◆ Assigned task: Below is a listing from which only part is wanted; return exactly the lines from the one with "[QQ] (967, 1410)" up to and including the one with "About (1158, 71)".

[Exercise data — start]

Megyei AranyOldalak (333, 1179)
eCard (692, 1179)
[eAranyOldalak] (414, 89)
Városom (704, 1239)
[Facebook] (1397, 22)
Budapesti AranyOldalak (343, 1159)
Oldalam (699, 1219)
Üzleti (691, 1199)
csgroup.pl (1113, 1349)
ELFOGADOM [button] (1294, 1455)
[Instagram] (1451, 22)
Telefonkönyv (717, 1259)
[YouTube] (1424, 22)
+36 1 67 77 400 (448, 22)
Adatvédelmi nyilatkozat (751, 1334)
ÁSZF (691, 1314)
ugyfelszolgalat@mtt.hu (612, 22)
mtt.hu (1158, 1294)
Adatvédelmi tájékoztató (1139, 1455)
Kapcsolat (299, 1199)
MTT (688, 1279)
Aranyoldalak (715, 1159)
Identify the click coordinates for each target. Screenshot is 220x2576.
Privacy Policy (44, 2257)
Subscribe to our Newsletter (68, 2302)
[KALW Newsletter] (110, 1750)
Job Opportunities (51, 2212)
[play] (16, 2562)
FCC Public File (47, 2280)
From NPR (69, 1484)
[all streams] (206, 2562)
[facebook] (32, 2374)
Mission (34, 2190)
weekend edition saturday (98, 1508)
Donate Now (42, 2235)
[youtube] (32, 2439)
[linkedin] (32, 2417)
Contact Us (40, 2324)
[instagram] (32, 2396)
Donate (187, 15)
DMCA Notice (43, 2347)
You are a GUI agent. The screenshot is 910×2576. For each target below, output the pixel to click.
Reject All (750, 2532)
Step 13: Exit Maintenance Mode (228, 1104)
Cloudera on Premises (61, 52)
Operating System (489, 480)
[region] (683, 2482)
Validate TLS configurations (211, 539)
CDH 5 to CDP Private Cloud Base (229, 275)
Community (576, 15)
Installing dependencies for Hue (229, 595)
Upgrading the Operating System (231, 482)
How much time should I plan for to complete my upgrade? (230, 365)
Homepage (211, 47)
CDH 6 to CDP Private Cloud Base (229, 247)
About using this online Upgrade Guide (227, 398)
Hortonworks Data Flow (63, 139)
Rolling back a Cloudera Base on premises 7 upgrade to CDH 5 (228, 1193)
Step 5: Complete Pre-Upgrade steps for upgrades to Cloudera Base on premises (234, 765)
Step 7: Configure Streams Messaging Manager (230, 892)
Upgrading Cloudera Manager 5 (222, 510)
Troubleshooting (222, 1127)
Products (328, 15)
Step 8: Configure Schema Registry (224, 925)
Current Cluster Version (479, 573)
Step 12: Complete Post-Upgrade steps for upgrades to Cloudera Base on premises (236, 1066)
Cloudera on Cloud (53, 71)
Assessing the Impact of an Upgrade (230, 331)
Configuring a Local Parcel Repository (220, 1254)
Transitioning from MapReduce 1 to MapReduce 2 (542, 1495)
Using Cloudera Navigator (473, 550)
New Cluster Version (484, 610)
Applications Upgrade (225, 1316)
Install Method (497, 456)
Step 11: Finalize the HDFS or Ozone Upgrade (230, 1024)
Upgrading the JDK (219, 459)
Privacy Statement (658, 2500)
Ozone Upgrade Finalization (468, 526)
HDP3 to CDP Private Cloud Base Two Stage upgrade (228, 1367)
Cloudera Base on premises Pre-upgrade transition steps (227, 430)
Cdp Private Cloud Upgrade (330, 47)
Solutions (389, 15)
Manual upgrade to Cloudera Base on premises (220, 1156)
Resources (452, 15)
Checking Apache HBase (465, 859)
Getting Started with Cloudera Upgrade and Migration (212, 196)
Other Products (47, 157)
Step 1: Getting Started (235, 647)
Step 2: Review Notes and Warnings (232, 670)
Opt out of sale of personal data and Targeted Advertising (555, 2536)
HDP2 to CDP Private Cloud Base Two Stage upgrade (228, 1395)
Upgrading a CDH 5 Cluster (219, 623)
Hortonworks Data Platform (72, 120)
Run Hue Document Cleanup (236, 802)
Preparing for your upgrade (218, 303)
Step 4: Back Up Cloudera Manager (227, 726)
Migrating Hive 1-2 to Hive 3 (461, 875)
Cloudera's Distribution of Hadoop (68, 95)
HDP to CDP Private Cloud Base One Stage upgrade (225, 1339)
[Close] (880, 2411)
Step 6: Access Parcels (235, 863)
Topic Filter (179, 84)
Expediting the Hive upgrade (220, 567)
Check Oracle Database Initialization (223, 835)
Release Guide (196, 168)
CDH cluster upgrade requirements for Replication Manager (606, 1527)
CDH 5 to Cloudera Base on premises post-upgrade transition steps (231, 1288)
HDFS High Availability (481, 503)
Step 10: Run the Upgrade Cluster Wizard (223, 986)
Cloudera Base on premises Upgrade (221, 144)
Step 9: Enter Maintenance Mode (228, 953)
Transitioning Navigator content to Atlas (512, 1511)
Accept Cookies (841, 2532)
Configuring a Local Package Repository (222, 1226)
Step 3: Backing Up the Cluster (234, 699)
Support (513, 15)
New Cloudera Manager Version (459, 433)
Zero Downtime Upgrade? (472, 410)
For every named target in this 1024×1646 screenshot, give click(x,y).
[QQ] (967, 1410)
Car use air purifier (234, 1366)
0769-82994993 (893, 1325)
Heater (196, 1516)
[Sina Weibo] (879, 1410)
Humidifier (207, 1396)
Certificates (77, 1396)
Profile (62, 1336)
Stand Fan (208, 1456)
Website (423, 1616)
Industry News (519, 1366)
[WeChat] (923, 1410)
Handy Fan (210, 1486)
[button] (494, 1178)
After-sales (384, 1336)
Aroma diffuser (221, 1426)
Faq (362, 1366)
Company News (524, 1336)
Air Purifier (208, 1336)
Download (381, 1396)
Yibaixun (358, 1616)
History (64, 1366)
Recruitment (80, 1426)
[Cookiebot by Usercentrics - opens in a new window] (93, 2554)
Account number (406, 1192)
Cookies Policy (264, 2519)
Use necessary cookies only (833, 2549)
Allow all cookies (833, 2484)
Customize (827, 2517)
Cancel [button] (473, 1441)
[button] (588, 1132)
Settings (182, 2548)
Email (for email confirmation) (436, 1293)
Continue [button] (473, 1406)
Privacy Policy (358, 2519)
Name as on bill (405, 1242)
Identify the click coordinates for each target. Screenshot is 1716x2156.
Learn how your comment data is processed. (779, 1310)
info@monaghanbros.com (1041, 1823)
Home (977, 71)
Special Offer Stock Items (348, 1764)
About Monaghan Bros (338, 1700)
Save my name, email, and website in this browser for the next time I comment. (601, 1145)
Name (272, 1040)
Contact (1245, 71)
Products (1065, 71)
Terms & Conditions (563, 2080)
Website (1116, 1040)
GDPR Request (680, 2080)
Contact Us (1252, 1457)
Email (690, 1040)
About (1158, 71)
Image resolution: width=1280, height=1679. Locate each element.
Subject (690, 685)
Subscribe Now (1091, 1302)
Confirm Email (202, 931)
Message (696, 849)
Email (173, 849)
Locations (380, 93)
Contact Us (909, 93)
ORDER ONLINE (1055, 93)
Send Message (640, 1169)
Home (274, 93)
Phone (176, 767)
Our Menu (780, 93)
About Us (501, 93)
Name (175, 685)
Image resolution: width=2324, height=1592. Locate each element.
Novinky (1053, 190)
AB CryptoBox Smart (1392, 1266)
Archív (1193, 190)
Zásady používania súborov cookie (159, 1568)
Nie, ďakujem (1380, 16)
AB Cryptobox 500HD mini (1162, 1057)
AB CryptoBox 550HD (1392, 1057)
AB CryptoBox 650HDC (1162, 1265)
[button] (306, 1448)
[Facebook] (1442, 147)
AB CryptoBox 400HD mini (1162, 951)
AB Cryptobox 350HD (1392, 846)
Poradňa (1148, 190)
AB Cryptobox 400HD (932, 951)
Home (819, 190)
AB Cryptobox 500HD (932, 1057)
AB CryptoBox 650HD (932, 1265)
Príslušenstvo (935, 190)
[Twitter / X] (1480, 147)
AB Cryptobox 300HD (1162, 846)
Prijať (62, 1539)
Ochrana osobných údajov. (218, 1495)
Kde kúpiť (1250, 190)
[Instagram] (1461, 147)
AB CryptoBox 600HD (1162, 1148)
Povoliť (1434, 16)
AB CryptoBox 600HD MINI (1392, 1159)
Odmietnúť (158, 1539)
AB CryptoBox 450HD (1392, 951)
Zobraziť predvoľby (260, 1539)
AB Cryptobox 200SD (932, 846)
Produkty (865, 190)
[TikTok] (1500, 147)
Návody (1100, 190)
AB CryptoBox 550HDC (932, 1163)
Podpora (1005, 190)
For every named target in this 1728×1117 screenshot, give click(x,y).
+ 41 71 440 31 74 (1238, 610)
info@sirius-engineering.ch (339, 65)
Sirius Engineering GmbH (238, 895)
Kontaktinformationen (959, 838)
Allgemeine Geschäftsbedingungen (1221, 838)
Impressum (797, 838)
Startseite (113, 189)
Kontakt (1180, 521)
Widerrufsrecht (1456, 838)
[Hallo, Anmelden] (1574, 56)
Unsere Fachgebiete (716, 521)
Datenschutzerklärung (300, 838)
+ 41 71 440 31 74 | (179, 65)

[Exercise data — finish]

◆ Answer area:
[QQ] (967, 1410)
Car use air purifier (234, 1366)
0769-82994993 (893, 1325)
Heater (196, 1516)
[Sina Weibo] (879, 1410)
Humidifier (207, 1396)
Certificates (77, 1396)
Profile (62, 1336)
Stand Fan (208, 1456)
Website (423, 1616)
Industry News (519, 1366)
[WeChat] (923, 1410)
Handy Fan (210, 1486)
[button] (494, 1178)
After-sales (384, 1336)
Aroma diffuser (221, 1426)
Faq (362, 1366)
Company News (524, 1336)
Air Purifier (208, 1336)
Download (381, 1396)
Yibaixun (358, 1616)
History (64, 1366)
Recruitment (80, 1426)
[Cookiebot by Usercentrics - opens in a new window] (93, 2554)
Account number (406, 1192)
Cookies Policy (264, 2519)
Use necessary cookies only (833, 2549)
Allow all cookies (833, 2484)
Customize (827, 2517)
Cancel [button] (473, 1441)
[button] (588, 1132)
Settings (182, 2548)
Email (for email confirmation) (436, 1293)
Continue [button] (473, 1406)
Privacy Policy (358, 2519)
Name as on bill (405, 1242)
Identify the click coordinates for each target. Screenshot is 1716x2156.
Learn how your comment data is processed. (779, 1310)
info@monaghanbros.com (1041, 1823)
Home (977, 71)
Special Offer Stock Items (348, 1764)
About Monaghan Bros (338, 1700)
Save my name, email, and website in this browser for the next time I comment. (601, 1145)
Name (272, 1040)
Contact (1245, 71)
Products (1065, 71)
Terms & Conditions (563, 2080)
Website (1116, 1040)
GDPR Request (680, 2080)
Contact Us (1252, 1457)
Email (690, 1040)
About (1158, 71)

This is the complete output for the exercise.